- Pitcher
- Born: May 28, 1919 Chicago, Illinois, U.S.
- Died: March 10, 2007 (aged 87) Elk Grove Village, Illinois, U.S.
- Batted: SwitchThrew: Left

MLB debut
- September 12, 1945, for the St. Louis Cardinals

Last MLB appearance
- July 1, 1946, for the Philadelphia Phillies

MLB statistics
- Win–loss record: 1–1
- Earned run average: 6.35
- Innings pitched: 17
- Stats at Baseball Reference

Teams
- St. Louis Cardinals (1945); Philadelphia Phillies (1946);

= Art Lopatka =

American baseball player (1919–2007)

Arthur Joseph Lopatka (May 28, 1919 – March 10, 2007) was an American professional baseball player, a left-handed pitcher who worked in eight total games in the Major Leagues for the 1945 St. Louis Cardinals and the 1946 Philadelphia Phillies. The native of Chicago, stood 5 ft 10 in tall and weighed 170 lb.
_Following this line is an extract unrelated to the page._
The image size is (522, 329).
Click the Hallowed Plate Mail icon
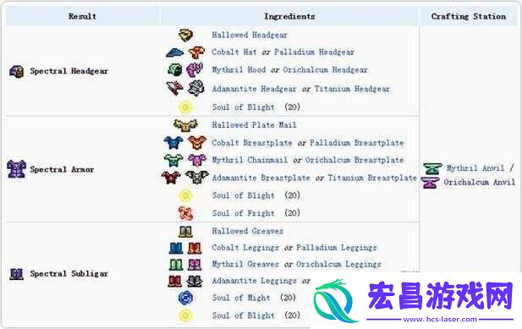185,125
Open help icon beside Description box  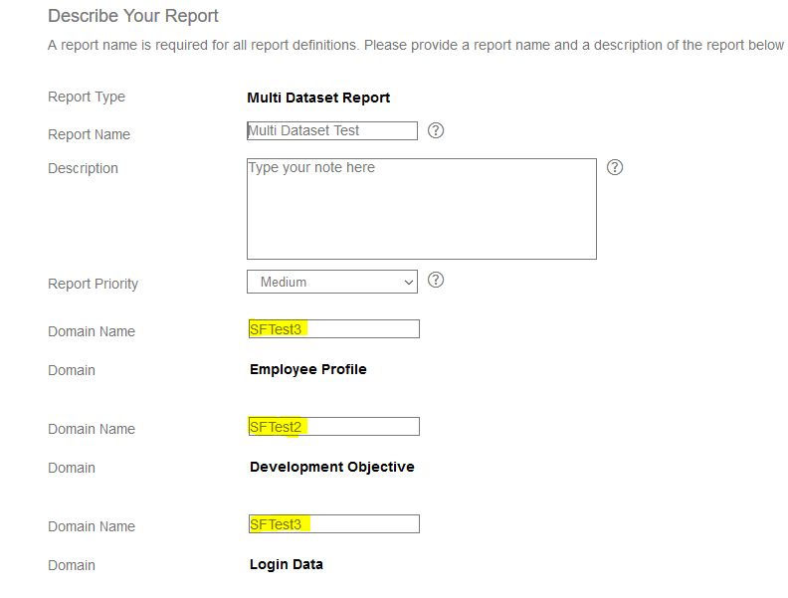point(615,167)
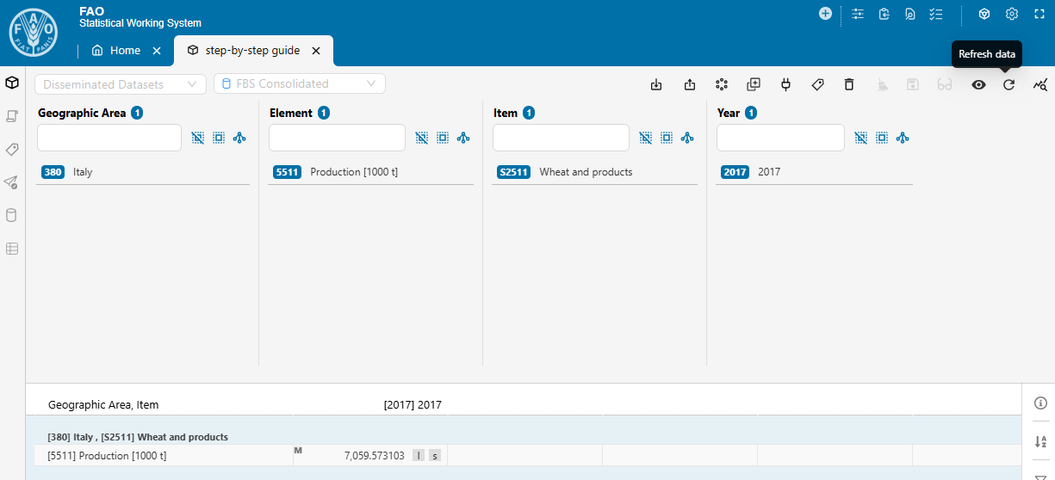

Lopatka's professional career began in 1942 in the Cardinals' farm system. A switch-hitter, he also played the outfield in the minors and batted .356 (with 26 hits in 73 at bats) for the 1944 Columbus Red Birds of the top-level American Association.

Lopatka was recalled by the Cardinals in the closing weeks of the 1945 season. In his Major League debut on September 12, he drew the starting assignment against the Brooklyn Dodgers and pitched a complete game, four-hit 3–2 victory at Sportsman's Park, defeating the Dodgers' Ralph Branca. That would represent Lopatka's only Major League victory. He worked in three more games for St. Louis in relief in 1945, then was waived to the Phillies prior to the start of the 1946 campaign. He pitched infrequently and ineffectively for the Phils. In his fourth and final appearance on July 1, 1946, he once again started against the Dodgers, but this time he lasted only one-third of an inning and was charged with three earned runs, taking his second decision and first loss as Brooklyn won 11–6.

In his eight MLB games, Lopatka allowed 20 hits, seven bases on balls, and 12 earned runs in 17 innings pitched. He left baseball after the 1946 campaign.